Even now I don't think I've explained myself well enough. Put another way, I guess I am trying to say that the optical glass has it's limitations and that if you are trying to focus light through a smaller area of that glass (as in APS-C) those limitations will become evident sooner?


----------



## Sporgon (Dec 5, 2012)

Random Orbits said:


> insanitybeard said:
> 
> 
> > This interests me- does the FF sensor (or APS-H for that matter)- without getting too technical- deliver better IQ due to its larger area and greater light gathering ability (and presumably larger pixels) or does it also have something to do with the FF sensor utilising more of the surface area of the optics in the lens- hence APS-C sensors being more demanding on lenses because they focus the light through a smaller area of glass?
> ...


If I am reading this correctly you are saying FF is better because it is larger than APS, therefor has less enlarging to reach a given size like 35mm against 6X7 ? 
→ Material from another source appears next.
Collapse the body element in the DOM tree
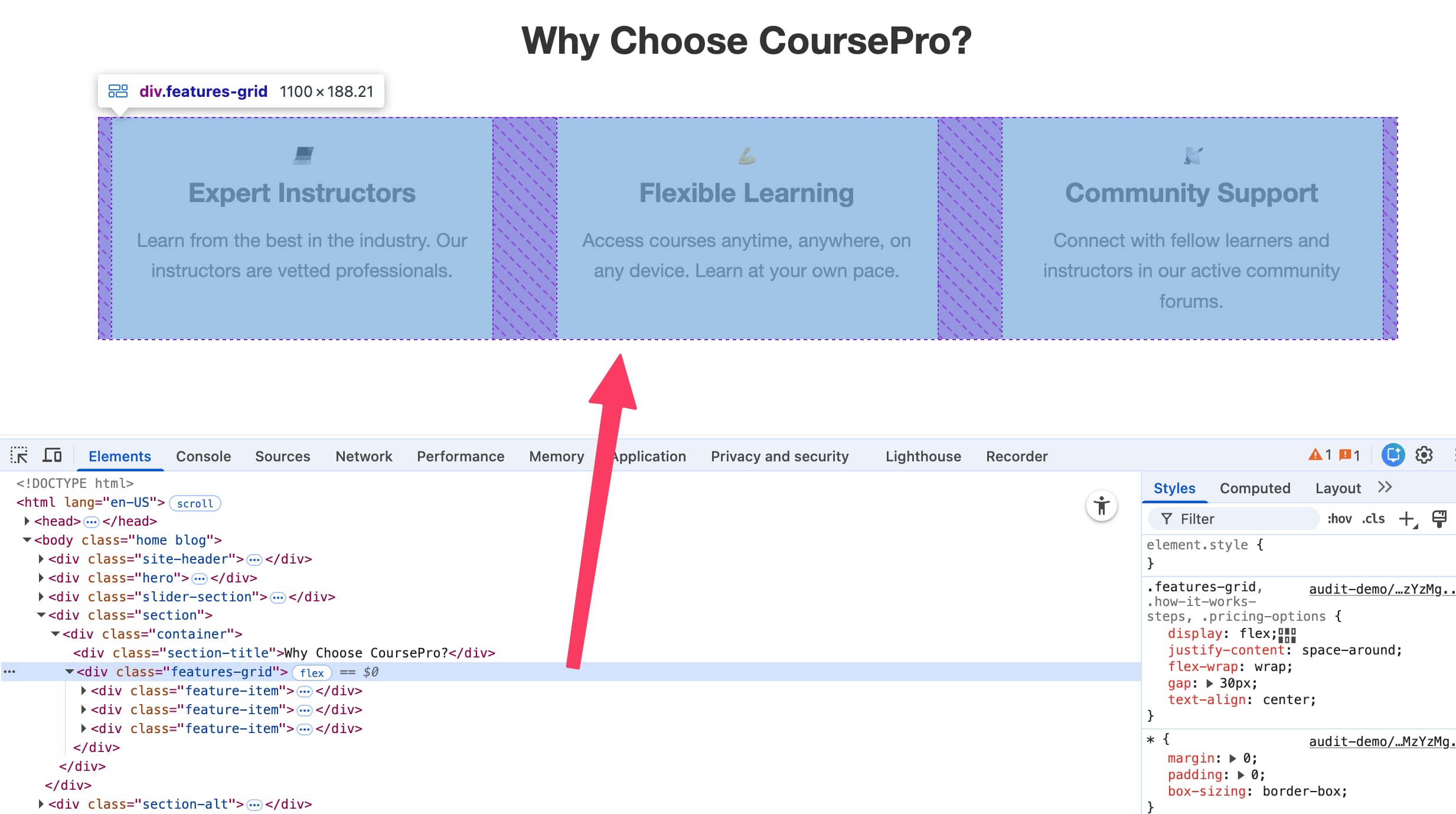Image resolution: width=1456 pixels, height=814 pixels. [27, 539]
That's not the case, pixels are pixels. An 18MP FF image has just the same "enlargement" as a 18MP APS-C or DX or whatever. The advantage ( at least in theory) is that in the FF the pixels are larger and therefor should be able to record better information. However this advantage is being eroded with new technology. ( I know there are many other advantages, but "size" wise MP is MP.)


----------



## PackLight (Dec 5, 2012)

The new direction of this thread started with the comparison of the 10-22 to the 16-35 and the performance of a crop sensor wide.

The thing to keep in mind, for landscape and things wide the best performance is going to come out of the primes. The TSE 17's and 24 and the 24mm f/1.4L. Since there are no Canon primes made to mimic these primes range for a crop sensor, the FF will always be in the lead on the wide end if for no other reason (despite sensor quailty) being available glass.

It seems this thread is moving toward the high density 7D sensor vs the low density 5D II or III sensor debate.


----------



## Random Orbits (Dec 5, 2012)

Sporgon said:


> If I am reading this correctly you are saying FF is better because it is larger than APS, therefor has less enlarging to reach a given size like 35mm against 6X7 ?
> 
> That's not the case, pixels are pixels. An 18MP FF image has just the same "enlargement" as a 18MP APS-C or DX or whatever. The advantage ( at least in theory) is that in the FF the pixels are larger and therefor should be able to record better information. However this advantage is being eroded with new technology. ( I know there are many other advantages, but "size" wise MP is MP.)



So, if you have a 18 MP iphone camera (assuming it existed), that will give you the same enlargement ratio as a 18MP APS-C? The enlargement ratio is based on final print size/sensor size. To cope with the higher enlargement ratio, the smaller sensor needs to have a higher resolution/precision lens to compensate for the smaller sensor.


----------



## kubelik (Dec 5, 2012)

tristan, it's possible that you had an amazing and lifelike dream where APS-C focal length indicators became not only true but also equivalent focal lengths. I know I've had dreams where exceptionally awesome (but unfortunately unrealistic) things would happen, and I woke up really believing in them. 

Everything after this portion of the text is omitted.